I looked her over more carefully: took in the tan, the hard eyes, the heavily aerobicised body. The way she looked, she should almost have been some executive’s bone-thin, middle-aged housewife: too many free hours whiled away on the exercise bike or down the salon, or gossiping about abortions in the hairdressers; too long spent sunning herself in Costa del somewhere, sipping cocktails and being too loud with her brash husband. Almost. But she looked tougher than that: like a muscle that had been built in a series of grubby streetfights rather than the air-conditioned comfort of a ladies-only gym. The same kind of woman, just a class size down. Sucking on her cigarettes as though someone might try to steal the smoke.

It occurred to me that Hughes probably paid more than enough to keep Thornton waist-deep in liquor, even with his habit as tall as it was.

‘Doesn’t do you any harm, either, I bet.’ I looked around. ‘How long have you had this little extension?’

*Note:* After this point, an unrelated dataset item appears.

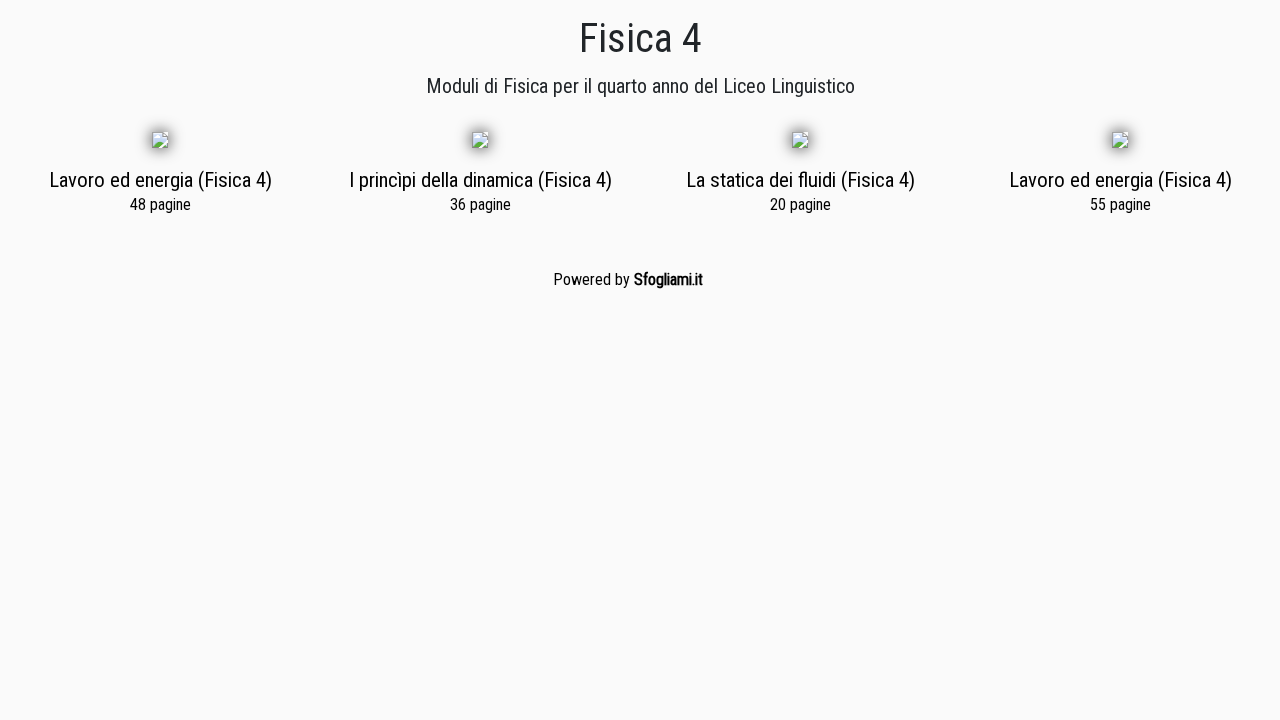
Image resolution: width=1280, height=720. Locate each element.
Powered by (628, 279)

‘About a year now,’ she said. Glared at me. ‘And no. It doesn’t do us any harm. Your point being what?’

It occurred to me that that particular conversation would be a dead end.

‘My point being the man who sends these things to you,’ I said. ‘I need to find him.’

‘Why?’

‘Because something bad has happened to somebody I love.’ The truth slipped out, but it felt okay. ‘And I think this man might be able to help me find her.’

‘Well, that is sweet.’

‘It’s true.’

Steph studied me for a moment, supporting her cigarette elbow with her free hand while smoke listed leisurely into the misty air above us. Eventually, she moved it to her mouth and took a drag.

‘Okay,’ she said, leaning towards me. ‘Let me tell you what I know.’